The National Tiger Conservation Authority in collaboration with the State Forest Departments, the Wildlife Institute of India (WII) and conservation partners conducts a national assessment for the “Status of Tigers, Co-predators, Prey and their Habitat” once in every four years. The aim of this exercise is to gauge the success of conservation efforts and to keep track of tiger populations and their ecosystems. What had until recently been a manual process of counting the individual tigers in the forests has now sought to be automated with the use of artificial intelligence techniques. 

It was in 2016, when Ankita Shukla was in her second year of PhD at the Indraprastha Institute of Information Technology, Delhi, under the supervision of Dr. Saket Anand, when she was offered to work on the tiger project with WII. The idea was to leverage computer vision for solving a real world problem. “I agreed to work on this project because I have a lot of affection for animals,” says Ankita, in her conversation with INDIAai.

It was a challenging research journey to embark upon. “At that point of time, we had no clue what kind of a data set it is going to be. But nevertheless, we started getting a lot of tiger images and these were all camera trap images,” says Ankita. But there was an inherent risk in sharing this data, which if acquired by bad actors, could be catastrophic for animal safety. “WII ensured that the images do not have location information or the path location.” 

“As we started looking at those images, we realised it's more challenging to work with tiger images as opposed to our standard computer vision datasets,” explains Ankita. One of the specific issues, when dealing with tiger images, was the camouflage problem. “It's very easy for a tiger to get blended in the background; and while we can see it, it's very difficult for a machine to differentiate. In fact, this can be a tedious task for humans too, sometimes. For example, if it's in a very dry landscape, then the rocks start looking somewhat like the tiger itself, at least for the machine if not for us.”

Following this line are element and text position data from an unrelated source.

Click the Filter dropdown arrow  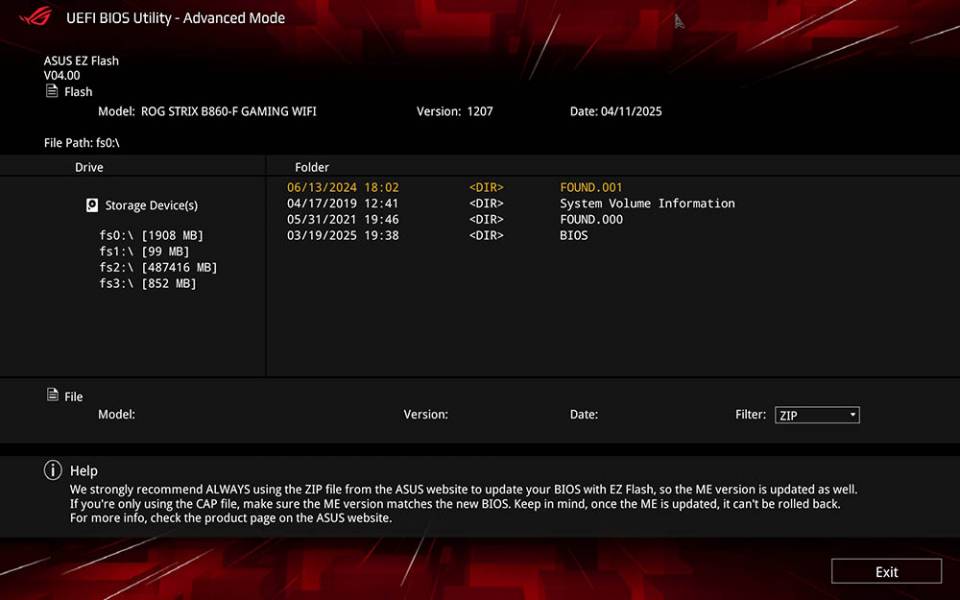852,415
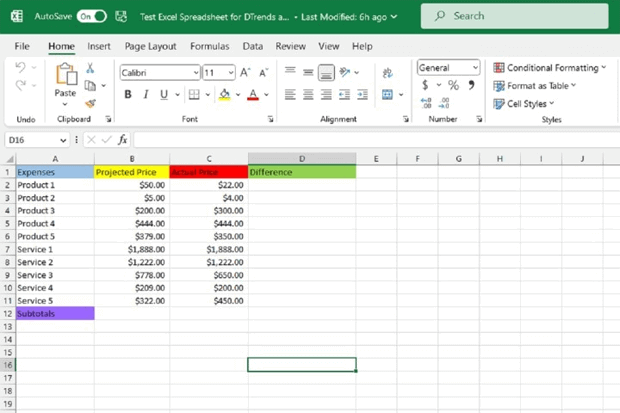Screen dimensions: 620x413
Task: Toggle Italic formatting
Action: coord(146,95)
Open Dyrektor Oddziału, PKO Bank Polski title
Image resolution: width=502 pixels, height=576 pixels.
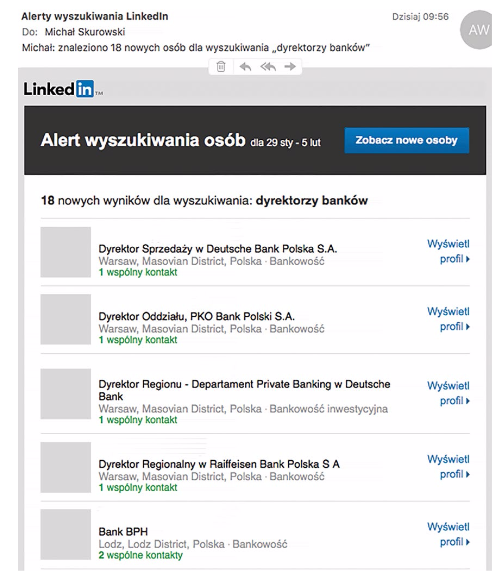196,317
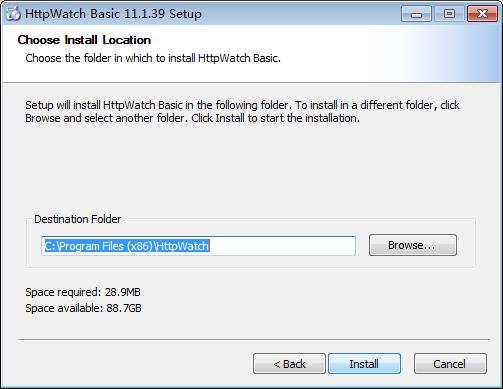
Task: Click the separator line above the bottom buttons
Action: click(x=254, y=340)
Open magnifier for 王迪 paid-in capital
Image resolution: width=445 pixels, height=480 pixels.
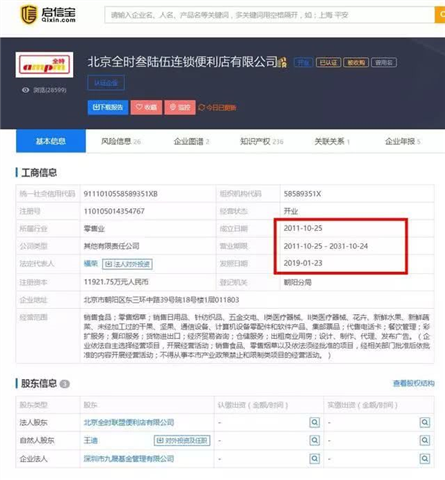tap(425, 440)
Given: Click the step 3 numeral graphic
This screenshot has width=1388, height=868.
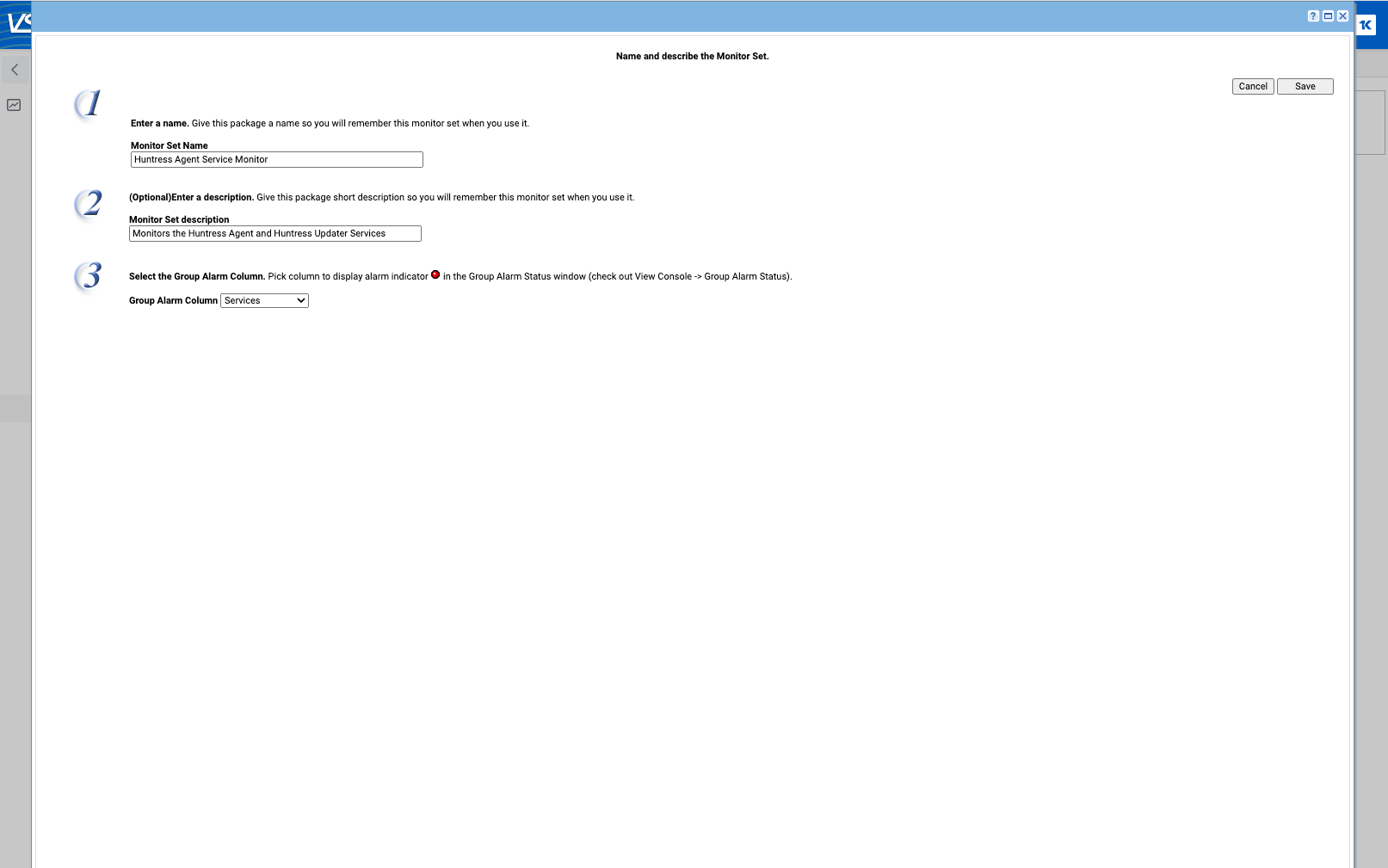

Another problem was making the distinction between different individuals to establish their uniqueness. “It’s very tough to tell apart one tiger from another because the difference is very subtle, and it exists only in their stripe patterns. So the question was, how can we make an AI system, which can use just a small amount of data to capture the fine-grained information. Since this requires very sensitive data, we ran our algorithms on publicly-available datasets and wrote a paper around it.” Their paper can be accessed here.

Ankita talks about another use of AI in the wild– a broader problem than even the tiger identification task – the detection of different animal species. “You can think of species classification as a pre-processing step to even the tiger identification problem because you’ll need to separate out the tiger images from rest of the species first, right?”

Giving an insight into the workings of the AI system, she explains, “So when you're talking about the motion triggered cameras, they're not going to differentiate between a tiger or bull or pig – they will capture everything. Sometimes, you even get human images, for example, if there's someone going on a motorbike for putting something in the park. The first task, therefore, was to segregate the tiger images from the rest because we need to work on individual identification. And the second task was to understand what the species categorisation is in a particular area.” The prelude to classification of species is, of course, the identification of all species in an area. “The task of this AI system that we devised was to identify the species present in a given a set of images",” says Ankita.

Co-developed with another researcher, Gullal Singh Cheema, this image processing software known as CaTRAT (Camera Trap Data Repository and Analysis Tool) is currently being used by WII for geotagging, coding and segregating the images to individual species folders. The geo-tagged images are scrutinized for potential software misclassification.